### [WHAT IS REQUIRED]
Return the following listing line for line, unchanged.
start
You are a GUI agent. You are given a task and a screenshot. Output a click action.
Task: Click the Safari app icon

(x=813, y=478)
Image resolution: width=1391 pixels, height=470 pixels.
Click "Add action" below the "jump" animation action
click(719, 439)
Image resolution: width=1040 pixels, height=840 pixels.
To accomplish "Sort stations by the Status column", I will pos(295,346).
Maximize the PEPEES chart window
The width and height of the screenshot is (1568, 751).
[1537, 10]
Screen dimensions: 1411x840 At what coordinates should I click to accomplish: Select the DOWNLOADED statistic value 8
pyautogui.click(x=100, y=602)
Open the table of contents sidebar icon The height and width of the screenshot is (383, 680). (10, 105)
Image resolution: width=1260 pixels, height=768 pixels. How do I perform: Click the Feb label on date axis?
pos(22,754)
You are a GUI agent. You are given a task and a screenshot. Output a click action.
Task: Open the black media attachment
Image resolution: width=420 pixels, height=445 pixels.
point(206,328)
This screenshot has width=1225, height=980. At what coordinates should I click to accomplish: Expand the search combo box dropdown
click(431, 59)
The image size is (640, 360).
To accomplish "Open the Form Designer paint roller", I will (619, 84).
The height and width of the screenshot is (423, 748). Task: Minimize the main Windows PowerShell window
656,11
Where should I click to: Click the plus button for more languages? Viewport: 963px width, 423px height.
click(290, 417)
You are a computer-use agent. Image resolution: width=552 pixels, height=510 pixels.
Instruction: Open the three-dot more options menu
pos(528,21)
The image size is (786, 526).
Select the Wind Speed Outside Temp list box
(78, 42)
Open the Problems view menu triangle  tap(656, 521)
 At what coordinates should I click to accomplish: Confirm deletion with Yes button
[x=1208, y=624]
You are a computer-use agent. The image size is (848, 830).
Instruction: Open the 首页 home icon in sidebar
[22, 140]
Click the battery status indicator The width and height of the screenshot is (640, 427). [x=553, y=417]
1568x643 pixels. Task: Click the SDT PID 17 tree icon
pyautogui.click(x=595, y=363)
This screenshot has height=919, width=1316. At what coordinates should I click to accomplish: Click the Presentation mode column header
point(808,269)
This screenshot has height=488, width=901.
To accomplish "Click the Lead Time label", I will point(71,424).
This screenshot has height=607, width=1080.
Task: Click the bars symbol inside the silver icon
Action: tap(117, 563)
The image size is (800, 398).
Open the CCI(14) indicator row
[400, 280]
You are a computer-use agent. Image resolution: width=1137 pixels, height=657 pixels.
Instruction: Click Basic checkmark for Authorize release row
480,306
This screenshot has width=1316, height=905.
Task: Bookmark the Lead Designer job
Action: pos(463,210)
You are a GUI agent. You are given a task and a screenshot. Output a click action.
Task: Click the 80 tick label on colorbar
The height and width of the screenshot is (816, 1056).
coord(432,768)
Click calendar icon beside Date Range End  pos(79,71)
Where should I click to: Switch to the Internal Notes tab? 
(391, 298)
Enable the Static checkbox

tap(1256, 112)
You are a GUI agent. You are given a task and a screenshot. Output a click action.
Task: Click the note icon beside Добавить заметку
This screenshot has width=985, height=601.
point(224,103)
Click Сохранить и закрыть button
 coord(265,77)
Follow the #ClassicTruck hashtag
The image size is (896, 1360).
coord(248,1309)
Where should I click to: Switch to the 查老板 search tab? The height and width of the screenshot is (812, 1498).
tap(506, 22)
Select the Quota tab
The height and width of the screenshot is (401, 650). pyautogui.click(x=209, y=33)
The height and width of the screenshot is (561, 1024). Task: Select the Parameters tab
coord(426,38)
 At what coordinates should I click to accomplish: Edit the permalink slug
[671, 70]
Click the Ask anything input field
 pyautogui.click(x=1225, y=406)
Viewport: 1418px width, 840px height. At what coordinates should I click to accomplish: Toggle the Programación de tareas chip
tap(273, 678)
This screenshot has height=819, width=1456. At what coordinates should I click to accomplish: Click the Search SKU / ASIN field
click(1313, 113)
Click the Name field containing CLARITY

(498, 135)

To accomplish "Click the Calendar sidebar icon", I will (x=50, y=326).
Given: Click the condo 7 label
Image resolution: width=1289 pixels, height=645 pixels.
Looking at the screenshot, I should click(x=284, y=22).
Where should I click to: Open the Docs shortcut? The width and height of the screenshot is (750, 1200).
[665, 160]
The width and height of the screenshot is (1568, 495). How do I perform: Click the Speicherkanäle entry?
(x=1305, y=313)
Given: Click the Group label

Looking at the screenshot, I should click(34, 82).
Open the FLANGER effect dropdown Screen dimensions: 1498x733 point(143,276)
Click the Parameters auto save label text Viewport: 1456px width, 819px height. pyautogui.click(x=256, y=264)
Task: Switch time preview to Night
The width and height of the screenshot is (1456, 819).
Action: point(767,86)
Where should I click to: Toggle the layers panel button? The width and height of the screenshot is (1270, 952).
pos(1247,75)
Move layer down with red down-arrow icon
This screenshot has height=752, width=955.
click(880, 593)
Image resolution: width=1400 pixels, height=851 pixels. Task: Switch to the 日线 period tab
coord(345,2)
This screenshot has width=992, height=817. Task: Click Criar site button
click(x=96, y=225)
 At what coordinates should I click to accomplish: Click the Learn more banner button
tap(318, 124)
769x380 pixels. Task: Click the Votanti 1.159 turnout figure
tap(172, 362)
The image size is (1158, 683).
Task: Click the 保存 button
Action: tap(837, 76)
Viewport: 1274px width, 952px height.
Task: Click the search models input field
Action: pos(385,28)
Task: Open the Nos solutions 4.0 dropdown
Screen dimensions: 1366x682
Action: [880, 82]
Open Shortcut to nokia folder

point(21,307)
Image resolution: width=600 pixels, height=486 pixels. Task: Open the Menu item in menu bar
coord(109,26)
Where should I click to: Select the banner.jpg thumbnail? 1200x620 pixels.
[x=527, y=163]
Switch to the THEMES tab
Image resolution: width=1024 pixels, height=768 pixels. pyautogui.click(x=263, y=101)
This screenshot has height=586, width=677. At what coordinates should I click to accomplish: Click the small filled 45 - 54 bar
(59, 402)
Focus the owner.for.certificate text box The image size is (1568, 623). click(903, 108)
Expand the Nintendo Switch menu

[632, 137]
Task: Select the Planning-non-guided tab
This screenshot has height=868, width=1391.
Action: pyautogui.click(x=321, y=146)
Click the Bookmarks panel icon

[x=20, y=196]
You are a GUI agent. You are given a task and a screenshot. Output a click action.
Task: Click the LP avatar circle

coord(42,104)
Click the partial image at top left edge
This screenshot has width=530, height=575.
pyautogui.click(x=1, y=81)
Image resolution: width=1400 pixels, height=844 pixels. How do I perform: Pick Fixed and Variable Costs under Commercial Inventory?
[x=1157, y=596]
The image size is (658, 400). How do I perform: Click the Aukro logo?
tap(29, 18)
end
### [EXERCISE RESULT]
You are a GUI agent. You are given a task and a screenshot. Output a click action.
Task: Click the Safari app icon

(x=813, y=478)
Image resolution: width=1391 pixels, height=470 pixels.
Click "Add action" below the "jump" animation action
click(719, 439)
Image resolution: width=1040 pixels, height=840 pixels.
To accomplish "Sort stations by the Status column", I will pos(295,346).
Maximize the PEPEES chart window
The width and height of the screenshot is (1568, 751).
[1537, 10]
Screen dimensions: 1411x840 At what coordinates should I click to accomplish: Select the DOWNLOADED statistic value 8
pyautogui.click(x=100, y=602)
Open the table of contents sidebar icon The height and width of the screenshot is (383, 680). (10, 105)
Image resolution: width=1260 pixels, height=768 pixels. How do I perform: Click the Feb label on date axis?
pos(22,754)
You are a GUI agent. You are given a task and a screenshot. Output a click action.
Task: Open the black media attachment
Image resolution: width=420 pixels, height=445 pixels.
point(206,328)
This screenshot has width=1225, height=980. At what coordinates should I click to accomplish: Expand the search combo box dropdown
click(431, 59)
The image size is (640, 360).
To accomplish "Open the Form Designer paint roller", I will (619, 84).
The height and width of the screenshot is (423, 748). Task: Minimize the main Windows PowerShell window
656,11
Where should I click to: Click the plus button for more languages? Viewport: 963px width, 423px height.
click(290, 417)
You are a computer-use agent. Image resolution: width=552 pixels, height=510 pixels.
Instruction: Open the three-dot more options menu
pos(528,21)
The image size is (786, 526).
Select the Wind Speed Outside Temp list box
(78, 42)
Open the Problems view menu triangle  tap(656, 521)
 At what coordinates should I click to accomplish: Confirm deletion with Yes button
[x=1208, y=624]
You are a computer-use agent. The image size is (848, 830).
Instruction: Open the 首页 home icon in sidebar
[22, 140]
Click the battery status indicator The width and height of the screenshot is (640, 427). [x=553, y=417]
1568x643 pixels. Task: Click the SDT PID 17 tree icon
pyautogui.click(x=595, y=363)
This screenshot has height=919, width=1316. At what coordinates should I click to accomplish: Click the Presentation mode column header
point(808,269)
This screenshot has height=488, width=901.
To accomplish "Click the Lead Time label", I will point(71,424).
This screenshot has height=607, width=1080.
Task: Click the bars symbol inside the silver icon
Action: tap(117, 563)
The image size is (800, 398).
Open the CCI(14) indicator row
[400, 280]
You are a computer-use agent. Image resolution: width=1137 pixels, height=657 pixels.
Instruction: Click Basic checkmark for Authorize release row
480,306
This screenshot has width=1316, height=905.
Task: Bookmark the Lead Designer job
Action: pos(463,210)
You are a GUI agent. You are given a task and a screenshot. Output a click action.
Task: Click the 80 tick label on colorbar
The height and width of the screenshot is (816, 1056).
coord(432,768)
Click calendar icon beside Date Range End  pos(79,71)
Where should I click to: Switch to the Internal Notes tab? 
(391, 298)
Enable the Static checkbox

tap(1256, 112)
You are a GUI agent. You are given a task and a screenshot. Output a click action.
Task: Click the note icon beside Добавить заметку
This screenshot has width=985, height=601.
point(224,103)
Click Сохранить и закрыть button
 coord(265,77)
Follow the #ClassicTruck hashtag
The image size is (896, 1360).
coord(248,1309)
Where should I click to: Switch to the 查老板 search tab? The height and width of the screenshot is (812, 1498).
tap(506, 22)
Select the Quota tab
The height and width of the screenshot is (401, 650). pyautogui.click(x=209, y=33)
The height and width of the screenshot is (561, 1024). Task: Select the Parameters tab
coord(426,38)
 At what coordinates should I click to accomplish: Edit the permalink slug
[671, 70]
Click the Ask anything input field
 pyautogui.click(x=1225, y=406)
Viewport: 1418px width, 840px height. At what coordinates should I click to accomplish: Toggle the Programación de tareas chip
tap(273, 678)
This screenshot has height=819, width=1456. At what coordinates should I click to accomplish: Click the Search SKU / ASIN field
click(1313, 113)
Click the Name field containing CLARITY

(498, 135)

To accomplish "Click the Calendar sidebar icon", I will (x=50, y=326).
Given: Click the condo 7 label
Image resolution: width=1289 pixels, height=645 pixels.
Looking at the screenshot, I should click(x=284, y=22).
Where should I click to: Open the Docs shortcut? The width and height of the screenshot is (750, 1200).
[665, 160]
The width and height of the screenshot is (1568, 495). How do I perform: Click the Speicherkanäle entry?
(x=1305, y=313)
Given: Click the Group label

Looking at the screenshot, I should click(34, 82).
Open the FLANGER effect dropdown Screen dimensions: 1498x733 point(143,276)
Click the Parameters auto save label text Viewport: 1456px width, 819px height. pyautogui.click(x=256, y=264)
Task: Switch time preview to Night
The width and height of the screenshot is (1456, 819).
Action: point(767,86)
Where should I click to: Toggle the layers panel button? The width and height of the screenshot is (1270, 952).
pos(1247,75)
Move layer down with red down-arrow icon
This screenshot has height=752, width=955.
click(880, 593)
Image resolution: width=1400 pixels, height=851 pixels. Task: Switch to the 日线 period tab
coord(345,2)
This screenshot has width=992, height=817. Task: Click Criar site button
click(x=96, y=225)
 At what coordinates should I click to accomplish: Click the Learn more banner button
tap(318, 124)
769x380 pixels. Task: Click the Votanti 1.159 turnout figure
tap(172, 362)
The image size is (1158, 683).
Task: Click the 保存 button
Action: tap(837, 76)
Viewport: 1274px width, 952px height.
Task: Click the search models input field
Action: pos(385,28)
Task: Open the Nos solutions 4.0 dropdown
Screen dimensions: 1366x682
Action: [880, 82]
Open Shortcut to nokia folder

point(21,307)
Image resolution: width=600 pixels, height=486 pixels. Task: Open the Menu item in menu bar
coord(109,26)
Where should I click to: Select the banner.jpg thumbnail? 1200x620 pixels.
[x=527, y=163]
Switch to the THEMES tab
Image resolution: width=1024 pixels, height=768 pixels. pyautogui.click(x=263, y=101)
This screenshot has height=586, width=677. At what coordinates should I click to accomplish: Click the small filled 45 - 54 bar
(59, 402)
Focus the owner.for.certificate text box The image size is (1568, 623). click(903, 108)
Expand the Nintendo Switch menu

[632, 137]
Task: Select the Planning-non-guided tab
This screenshot has height=868, width=1391.
Action: pyautogui.click(x=321, y=146)
Click the Bookmarks panel icon

[x=20, y=196]
You are a GUI agent. You are given a task and a screenshot. Output a click action.
Task: Click the LP avatar circle

coord(42,104)
Click the partial image at top left edge
This screenshot has width=530, height=575.
pyautogui.click(x=1, y=81)
Image resolution: width=1400 pixels, height=844 pixels. How do I perform: Pick Fixed and Variable Costs under Commercial Inventory?
[x=1157, y=596]
The image size is (658, 400). How do I perform: Click the Aukro logo?
tap(29, 18)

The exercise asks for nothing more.